个人信息在“裸奔” 大数据如何主动防御

6月1日起,《中华人民共和国网络安全法》正式生效,但即使是有法可依,“勒索病毒”的阴影在业界仍未散去。6月9日,2017中国网络信息安全峰会在京召开,如何构筑坚固的网络安全防线成为热议话题。

刚买完房子,打开手机,装修类信息瞬间“刷屏”;通过网站购买机票,旅游保险推销接踵而至……随着购物、网上支付、信息获取等日常生活的“互联网化”,隐私安全侵权行为发生的频率日渐增加,公民个人信息“裸奔”似乎已成为常态。

6月1日起,《中华人民共和国网络安全法》(以下简称《网络安全法》)正式生效,《网络安全法》对网络诈骗、在关键信息基础设施的运行安全、建立网络安全监测预警与应急处置制度等方面都作出了明确规定。

但即使是有法可依,“勒索病毒”的阴影在业界仍未散去。6月9日,2017中国网络信息安全峰会在京召开,如何构筑坚固的网络安全防线成为热议话题。

个人信息在“裸奔”

互联网时代,网上“留痕”的个人信息采集模式无处不在,个人信息被泄露、被滥用已成为无法回避的难题,就连虹膜识别、指纹识别、人脸识别这些生物识别技术也未幸免于难。

“仅用通过谷歌搜索找到高清晰图像,就可以使用一些虹膜扫描工具进行攻击。”清华大学语音和语言技术中心主任郑方此言一出,满座哗然。他表示,指纹识别和人脸识别抵御攻击的能力也同样很弱。

“在西班牙巴塞罗那举办的世界移动通信大会上,《华尔街日报》的记者把指纹在软胶膜上按压了五分钟,模具成型后,再按压上一层橡皮泥就能形成一个指纹膜,简单几下iPhone指纹解锁就被破解。
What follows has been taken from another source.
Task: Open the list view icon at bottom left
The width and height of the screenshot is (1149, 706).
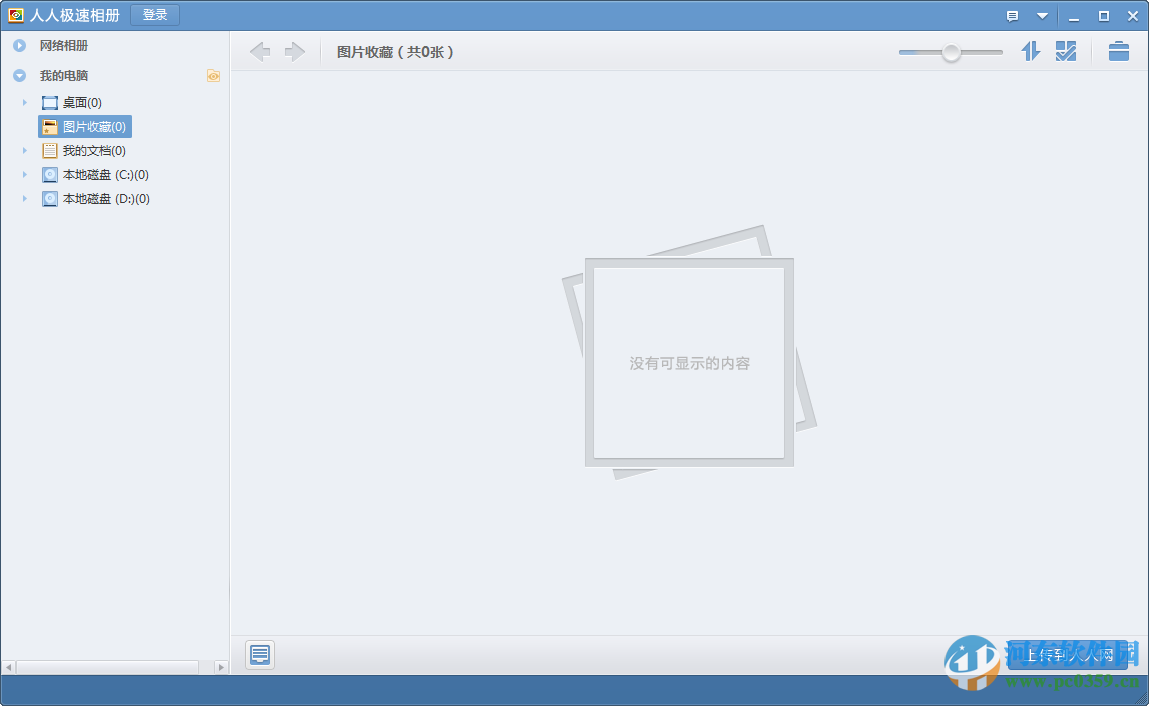Action: click(x=260, y=655)
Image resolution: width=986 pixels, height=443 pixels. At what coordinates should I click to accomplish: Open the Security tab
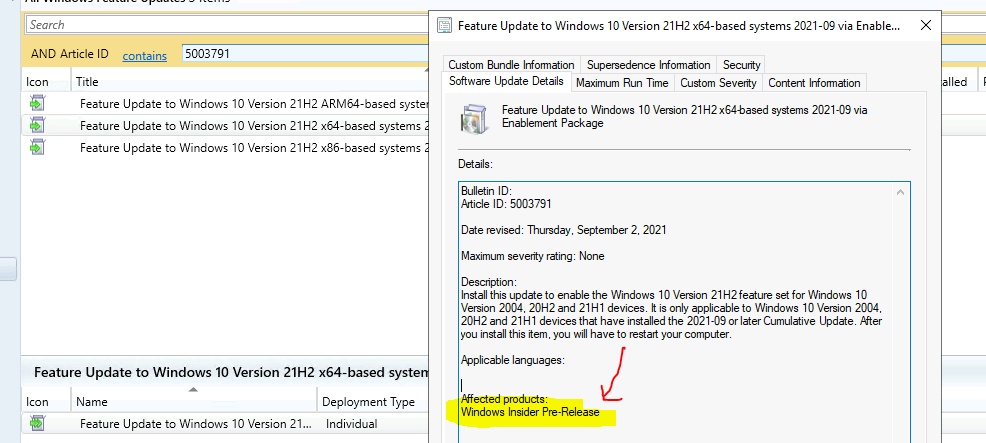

”郑方说,“美国斯坦福大学还研发出一款人脸跟踪软件,它可以通过摄像头捕捉用户的动作和面部表情,然后驱动视频中的目标人物做出一模一样的动作和表情,效果极其逼真。”

连生物识别都未能给个人信息加把“安全锁”,就不得不让人想起刚刚过去的勒索病毒事件,给网络安全防护带来的教训与反思。

360企业安全集团副总裁左英男就深刻地认识到,我国终端安全管理和漏洞补丁运行能力仍有待加强;内网隔离不能一隔了之,内网也需要建立纵深防护体系;网络安全监测预警、分析响应缺乏有效的技术手段,缺乏体系化的应急响应机制……

国家信息技术安全研究中心常务副主任兼总工程师李京春也表示,目前,网络安全防御技术相对比较传统,智能化设备发展滞后,网络安全与大数据真正的融合还未完全实现,关键信息基础设施保护也亟待解决一系列瓶颈问题。

例如此次的勒索病毒事件,“攻击端攻击链已经形成,而防守端并没有真正形成资源整合,包括数据资源、情报资源的整合与共享等。”李京春说。

在中国工程院院士沈昌祥看来,“由于人们对IT的认识逻辑的局限性,不能穷尽所有组合,只能局限于完成计算任务去设计IT系统,必定存在逻辑不全的缺陷,从而难以应对人为利用缺陷进行的攻击。”

可信计算开启主动防御时代

在互联网领域,安全是永恒的主题。在沈昌祥看来,“老三样”封堵查杀的被动防御已经过时,网络安全防护必须采取主动免疫防护的措施,从逻辑正确验证、计算体系结构和计算模式等方面进行技术创新,以解决逻辑缺陷不被攻击者所利用的问题,从而形成防攻矛盾的统一体。

沈昌祥说,大数据是一个有密码保护的可信计算环境,要有可信边界及安全可信的保护,更要有管理中心进行安全管理。只有构筑这样的安全管理体系,才能应对各种漏洞。

他认为,就像刚出生的宝宝,如果没有免疫系统就容易染病一样,大数据漏洞永远封堵查杀不完,用可信计算来增加自主的免疫力,才是大数据安全未来的出路。

“只有用可信计算才能不被攻击者所利用,就是用中国的可信技术,涉及核心的关键设施用自己的创新技术解决安全问题。”沈昌祥说,“这样才能达到攻击者进不去,即便进去了也拿不到东西,就算拿到了也看不懂、改不了的效果。”

可信计算是指计算运算的同时进行安全防护,使计算全程可测可控,不被干扰,只有这样才能改变只讲求计算效率,而不讲安全防护的片面计算模式。